JOUW OPDRACHT ->
Maak de alinea die begint met "In de twee vorige delen" uit de tekst over lichthoeveelheid korter, zonder de belangrijkste feiten weg te laten.

TEKSTFRAGMENT ->
+ + +

LED KLeurtemperatuurOf verlichting geschikt is voor het doel dat je ermee voor ogen hebt, hangt af van diverse factoren en grootheden. Lichthoeveelheid is één van de belangrijkste en vaakst toegepaste kenmerken van verlichting en zegt iets over de hoeveelheid licht die een lamp uitstraalt. Dit deel in onze serie over licht gaat over lumen, lux en lichtrendement.

In de twee vorige delen van onze serie over licht ging het over kleurtemperatuur en kleurweergave van verlichting. Kleurtemperatuur geeft aan of uitgestraald licht ´koud´ of ´warm´ aandoet. Kleurweergave vertelt iets over de mate waarin verlichting kleuren van voorwerpen in de omgeving realistisch weergeeft. Twee belangrijke eigenschappen van kunstlicht. Maar bij het aanschaffen van verlichting zijn de meeste kopers vooral geïnteresseerd in de grootheden die direct of indirect samenhangen met lichthoeveelheid. Denk hierbij aan bekende eenheden als lumen, lux en wattage.

+ + +

GEGEVENS ->
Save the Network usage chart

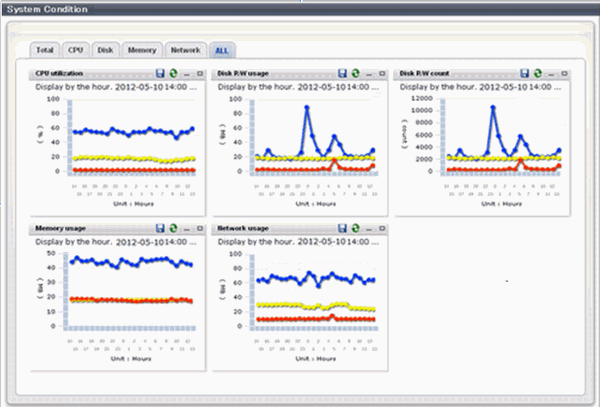click(x=341, y=228)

+ + +

OPLOSSING ->
De vorige twee delen van de serie gingen over kleurtemperatuur en kleurweergave. Kleurtemperatuur geeft aan of licht 'koud' of 'warm' aandoet. Kleurweergave zegt hoe realistisch verlichting de kleuren van voorwerpen laat zien. Toch letten de meeste kopers vooral op grootheden die met lichthoeveelheid samenhangen, zoals lumen, lux en wattage.